Small robot arm based on common hobby servos and pipe supplies.

Rue MohrRue Mohr 07/30/2014 at 14:180 Comments

The flat material used on this robot is flattened PVC pipe, the same stuff seen in the background.

Here is a closeup of how the lower arm is driven. The left gear is fixed directly to the arm segment, but is free of the shaft. The right gear is fixed to the shaft (see pin on right) and operates the lever arm in the middle which is also fixed to the shaft. 

The motors are kept back to the base as much as possable to keep the arms weight down.

The rod out the back will be used for counterweighting.

The upper arm segment is 1/2" pvc pipe

Here I'v mounted the upper arm to the base. The wrist pitch and twist goes togethor next.
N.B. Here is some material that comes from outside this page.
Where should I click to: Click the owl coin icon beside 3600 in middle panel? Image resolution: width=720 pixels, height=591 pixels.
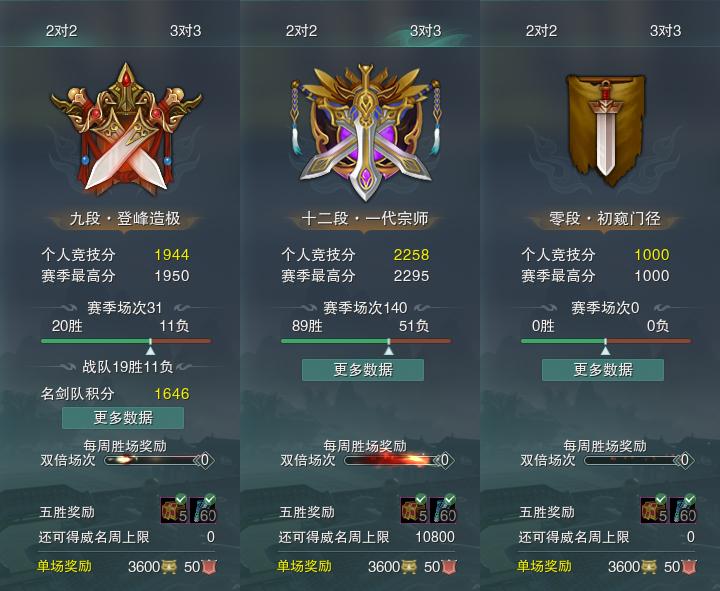[409, 567]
Motors will go on the back end of the arm to counterweight the gripper end.

The forearm is attached with a new trick, the screw is down in the pipe, with a hole above it big enough to fit the screwdriver.

I wanted to use bevel gears for operating the twist, but didn't have any that would work for this, so I tried something new, and used a synchrobelt with some pullies, its a bit stiffer than gears would be, oh well.

I thought I has some suitable pullies, but the centre holes were wrong, so these ones are custom done on my lathe.

If there is one thing I'v learned, its to cut the shafts short at the end of the project.

Here is a better shot of the base 'stack', the bottom gear is fixed to the base.

Robot arms should not teeter on the shaft of a servo!

Next comes the gripper. I like parallel jaw grippers, and I was considering doing this like an armatron, but didn't want to deal with so many peices, I also wanted something small.

This idea came to mind. These fingers slide along rails, linkage wires go to either end of the servo horn, with the right linkage wires, they will meet in the middle.

rebuilding the bracket to accomidate the servo plus a bit of artistic angles, and bingo

The nice thing about pvc is that it can be glued really easy, Here I'v come up with a bracket to hold the upper motors. I didn't even worry about belt length, the whole span of the belt isn't being used and I can have a linkage in it.

I suggest the linkage style used on the back belt, the method used in the front one is just a pain.

a clothespeg spring works to keep the belt tight.

Next I have to mount it to a base and put in all teh counterbalance weights and springs....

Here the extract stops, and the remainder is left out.